En ese momento pensó que intentaría hacer lo mismo con Christiane, que le esperaba completamente desnuda en su cama. Sin embargo, una chica desnuda no se rechaza. Como decía Clémence, esta noche había algo que fallaba. Por otra parte, Clémence también fallaba. En cuanto a Charles Reyer, lo suyo era peor que fallar, se sobresaltaba al borde del aullido interior, al borde del gran viraje.
Cuando volvió a pasar por el gran salón del acuario para seguir a Mathilde, que estaba cogiendo el abrigo, Charles seguía hablando a Clémence, que le escuchaba con intensidad y ternura, aspirando el cigarrillo como una novata. Charles decía:
– Mi abuela murió una noche porque había comido demasiados pastelillos de alajú. Sin embargo, el verdadero drama familiar tuvo lugar al día siguiente, cuando encontramos a papá sentado a la mesa terminando los pastelillos.

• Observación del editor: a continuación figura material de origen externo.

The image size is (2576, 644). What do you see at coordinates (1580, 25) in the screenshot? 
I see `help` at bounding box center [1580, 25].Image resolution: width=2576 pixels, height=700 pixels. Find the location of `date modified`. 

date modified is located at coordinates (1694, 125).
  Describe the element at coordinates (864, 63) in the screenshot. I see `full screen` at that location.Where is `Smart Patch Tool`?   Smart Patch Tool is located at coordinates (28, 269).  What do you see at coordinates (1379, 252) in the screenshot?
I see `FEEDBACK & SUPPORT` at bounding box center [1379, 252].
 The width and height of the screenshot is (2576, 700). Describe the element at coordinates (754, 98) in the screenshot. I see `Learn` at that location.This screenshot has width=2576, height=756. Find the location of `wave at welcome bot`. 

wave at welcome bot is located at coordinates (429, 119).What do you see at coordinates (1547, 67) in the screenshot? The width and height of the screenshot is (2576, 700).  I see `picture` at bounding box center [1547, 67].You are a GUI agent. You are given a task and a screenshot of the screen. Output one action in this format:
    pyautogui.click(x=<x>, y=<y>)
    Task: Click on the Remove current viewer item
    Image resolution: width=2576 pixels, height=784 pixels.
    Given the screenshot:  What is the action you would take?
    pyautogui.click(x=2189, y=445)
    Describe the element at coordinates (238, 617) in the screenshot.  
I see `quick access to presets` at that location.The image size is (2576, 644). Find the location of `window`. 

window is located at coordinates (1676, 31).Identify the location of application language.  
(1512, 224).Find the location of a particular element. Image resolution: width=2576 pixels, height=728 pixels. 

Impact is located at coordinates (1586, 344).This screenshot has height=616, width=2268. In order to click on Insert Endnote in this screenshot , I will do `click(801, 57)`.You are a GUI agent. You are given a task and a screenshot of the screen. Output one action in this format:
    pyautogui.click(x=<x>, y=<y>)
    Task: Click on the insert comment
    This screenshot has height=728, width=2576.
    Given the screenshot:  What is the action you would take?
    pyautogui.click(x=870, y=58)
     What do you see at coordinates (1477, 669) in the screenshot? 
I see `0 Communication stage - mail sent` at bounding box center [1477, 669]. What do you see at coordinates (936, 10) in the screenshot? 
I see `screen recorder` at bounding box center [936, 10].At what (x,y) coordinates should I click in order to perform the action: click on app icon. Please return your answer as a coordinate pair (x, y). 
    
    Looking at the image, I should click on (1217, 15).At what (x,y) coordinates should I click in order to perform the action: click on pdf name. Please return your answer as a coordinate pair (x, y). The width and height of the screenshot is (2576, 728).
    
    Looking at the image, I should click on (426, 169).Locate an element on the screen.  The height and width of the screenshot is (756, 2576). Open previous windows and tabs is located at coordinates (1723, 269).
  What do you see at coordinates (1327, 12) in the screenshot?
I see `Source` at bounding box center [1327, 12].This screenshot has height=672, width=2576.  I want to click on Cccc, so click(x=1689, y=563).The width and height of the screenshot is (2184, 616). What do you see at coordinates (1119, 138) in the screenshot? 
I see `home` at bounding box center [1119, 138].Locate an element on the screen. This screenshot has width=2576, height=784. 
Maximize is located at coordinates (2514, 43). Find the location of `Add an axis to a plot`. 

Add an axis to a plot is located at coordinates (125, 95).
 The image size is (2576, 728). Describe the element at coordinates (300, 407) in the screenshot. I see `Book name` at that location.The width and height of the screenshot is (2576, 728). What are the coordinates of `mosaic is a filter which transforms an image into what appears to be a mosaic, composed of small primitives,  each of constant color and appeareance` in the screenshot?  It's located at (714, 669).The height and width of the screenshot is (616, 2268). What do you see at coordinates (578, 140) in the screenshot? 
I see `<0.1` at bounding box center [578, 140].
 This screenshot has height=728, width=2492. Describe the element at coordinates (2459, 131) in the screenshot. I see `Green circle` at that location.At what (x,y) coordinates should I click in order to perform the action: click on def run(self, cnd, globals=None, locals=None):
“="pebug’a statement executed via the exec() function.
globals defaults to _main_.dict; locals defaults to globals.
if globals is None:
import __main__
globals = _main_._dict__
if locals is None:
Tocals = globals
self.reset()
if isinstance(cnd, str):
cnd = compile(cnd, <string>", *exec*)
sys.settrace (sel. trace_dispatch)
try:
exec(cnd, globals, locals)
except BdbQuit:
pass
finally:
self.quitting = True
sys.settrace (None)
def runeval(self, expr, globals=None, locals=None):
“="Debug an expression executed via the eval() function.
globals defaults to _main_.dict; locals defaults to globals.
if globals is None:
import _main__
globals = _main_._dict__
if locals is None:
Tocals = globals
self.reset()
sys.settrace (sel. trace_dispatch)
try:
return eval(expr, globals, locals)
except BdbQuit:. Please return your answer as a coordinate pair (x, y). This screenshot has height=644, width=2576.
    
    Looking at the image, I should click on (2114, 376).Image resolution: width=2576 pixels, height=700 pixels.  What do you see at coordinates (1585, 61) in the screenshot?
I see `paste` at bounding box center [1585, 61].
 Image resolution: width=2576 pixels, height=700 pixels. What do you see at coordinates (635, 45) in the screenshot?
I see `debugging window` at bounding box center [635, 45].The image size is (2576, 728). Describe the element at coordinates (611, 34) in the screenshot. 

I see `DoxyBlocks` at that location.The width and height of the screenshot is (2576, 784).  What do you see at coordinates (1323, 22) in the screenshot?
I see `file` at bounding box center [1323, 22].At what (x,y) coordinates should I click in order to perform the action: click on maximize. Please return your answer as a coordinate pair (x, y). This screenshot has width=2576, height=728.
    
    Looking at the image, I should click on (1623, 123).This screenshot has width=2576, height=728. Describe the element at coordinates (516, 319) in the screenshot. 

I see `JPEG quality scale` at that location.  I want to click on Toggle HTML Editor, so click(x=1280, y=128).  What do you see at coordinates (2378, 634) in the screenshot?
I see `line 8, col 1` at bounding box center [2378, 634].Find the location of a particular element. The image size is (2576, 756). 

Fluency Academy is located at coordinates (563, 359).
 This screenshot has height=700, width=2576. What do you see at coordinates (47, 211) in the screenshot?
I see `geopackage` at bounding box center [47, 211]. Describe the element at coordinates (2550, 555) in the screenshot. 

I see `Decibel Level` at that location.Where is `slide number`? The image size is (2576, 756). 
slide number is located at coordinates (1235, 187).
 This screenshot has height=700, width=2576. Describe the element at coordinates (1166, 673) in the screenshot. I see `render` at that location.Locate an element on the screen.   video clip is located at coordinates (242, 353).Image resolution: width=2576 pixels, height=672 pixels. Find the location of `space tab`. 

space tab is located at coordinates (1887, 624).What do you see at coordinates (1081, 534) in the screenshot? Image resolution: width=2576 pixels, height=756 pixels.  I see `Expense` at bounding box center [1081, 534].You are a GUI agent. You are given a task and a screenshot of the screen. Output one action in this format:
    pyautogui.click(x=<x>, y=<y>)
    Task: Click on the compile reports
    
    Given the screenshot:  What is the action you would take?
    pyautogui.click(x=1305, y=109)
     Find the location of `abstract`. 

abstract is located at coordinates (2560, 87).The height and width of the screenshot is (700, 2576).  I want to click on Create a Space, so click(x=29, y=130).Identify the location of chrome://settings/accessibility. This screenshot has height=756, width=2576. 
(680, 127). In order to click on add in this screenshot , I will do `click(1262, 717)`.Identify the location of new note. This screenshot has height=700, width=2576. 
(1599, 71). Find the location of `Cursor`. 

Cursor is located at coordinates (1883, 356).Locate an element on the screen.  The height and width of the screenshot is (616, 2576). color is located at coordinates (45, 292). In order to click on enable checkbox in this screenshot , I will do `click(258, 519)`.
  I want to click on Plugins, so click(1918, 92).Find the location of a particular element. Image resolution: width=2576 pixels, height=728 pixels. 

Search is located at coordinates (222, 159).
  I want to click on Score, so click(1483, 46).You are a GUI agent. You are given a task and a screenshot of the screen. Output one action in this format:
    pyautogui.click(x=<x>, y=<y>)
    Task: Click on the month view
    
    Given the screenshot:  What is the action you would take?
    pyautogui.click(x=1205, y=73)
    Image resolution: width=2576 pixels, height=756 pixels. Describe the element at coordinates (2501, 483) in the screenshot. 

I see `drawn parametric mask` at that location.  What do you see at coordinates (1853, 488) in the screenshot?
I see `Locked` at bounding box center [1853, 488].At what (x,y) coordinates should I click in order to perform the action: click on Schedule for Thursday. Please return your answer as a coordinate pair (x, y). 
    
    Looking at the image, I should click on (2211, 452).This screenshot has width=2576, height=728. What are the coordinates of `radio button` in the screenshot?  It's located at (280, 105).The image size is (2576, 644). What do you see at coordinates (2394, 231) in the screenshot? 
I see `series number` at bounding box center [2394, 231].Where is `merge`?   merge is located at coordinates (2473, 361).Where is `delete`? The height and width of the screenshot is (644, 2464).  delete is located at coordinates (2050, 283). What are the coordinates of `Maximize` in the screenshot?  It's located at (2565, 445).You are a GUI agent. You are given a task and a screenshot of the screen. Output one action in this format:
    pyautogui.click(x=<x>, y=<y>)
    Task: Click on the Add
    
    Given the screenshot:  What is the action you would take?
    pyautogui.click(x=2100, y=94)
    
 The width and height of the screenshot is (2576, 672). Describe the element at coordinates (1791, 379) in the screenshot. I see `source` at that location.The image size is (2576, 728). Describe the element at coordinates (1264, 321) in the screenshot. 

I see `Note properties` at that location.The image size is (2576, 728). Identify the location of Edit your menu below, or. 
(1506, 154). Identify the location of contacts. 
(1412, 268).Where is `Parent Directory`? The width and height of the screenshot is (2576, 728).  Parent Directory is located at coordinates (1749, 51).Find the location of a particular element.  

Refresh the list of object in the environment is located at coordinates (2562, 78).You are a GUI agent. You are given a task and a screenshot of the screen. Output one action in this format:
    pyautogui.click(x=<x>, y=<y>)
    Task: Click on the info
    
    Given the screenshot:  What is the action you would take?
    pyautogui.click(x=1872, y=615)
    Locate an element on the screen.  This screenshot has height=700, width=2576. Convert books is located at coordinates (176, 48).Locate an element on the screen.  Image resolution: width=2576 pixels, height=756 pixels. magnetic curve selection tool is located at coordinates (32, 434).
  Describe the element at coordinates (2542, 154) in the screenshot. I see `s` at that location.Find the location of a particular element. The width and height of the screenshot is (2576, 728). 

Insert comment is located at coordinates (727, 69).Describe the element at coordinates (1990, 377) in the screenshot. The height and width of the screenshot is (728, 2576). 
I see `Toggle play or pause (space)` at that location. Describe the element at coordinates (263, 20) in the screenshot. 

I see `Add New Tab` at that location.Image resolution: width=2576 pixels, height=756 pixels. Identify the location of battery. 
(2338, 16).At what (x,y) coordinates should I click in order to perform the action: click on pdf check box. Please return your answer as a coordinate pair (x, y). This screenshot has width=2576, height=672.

– Muy bien -dijo Clémence-, pero ¿qué pongo en la carta del tipo de setenta años?
– Buenas noches, pajaritos míos -dijo Mathilde al pasar.
Mathilde ya se había puesto en marcha, corría hacia la escalera y se dirigía a Saint-Georges. Pero Adamsberg nunca había sabido hacer las cosas deprisa.
– Saint-Georges -le gritó Mathilde en la calle buscando un taxi-, ¿no fue san Jorge el que venció al dragón?
– No lo sé -dijo Adamsberg.
Un taxi les dejó en Saint-Georges a las diez y cinco.
– Estupendo -dijo Mathilde-, hemos llegado a la hora adecuada.
A las once y media, el hombre de los círculos aún no había pasado. Había un gran montón de colillas alrededor de los pies de Mathilde y Adamsberg.
– Mala señal -dijo Mathilde-. Ya no vendrá.
– No se fía -dijo Adamsberg.
– No se fía ¿de qué? ¿De ser acusado de asesinato? Es absurdo. Nada nos prueba que haya escuchado la radio, nada nos prueba que esté al corriente. Usted sabe perfectamente que no sale todas las noches, es así de sencillo.
– Es verdad, quizás aún no sepa nada. O bien lo sabe y no se fía. Ahora que se sabe vigilado, modificará sus itinerarios. Seguro. Nos va a costar muchísimo encontrarle.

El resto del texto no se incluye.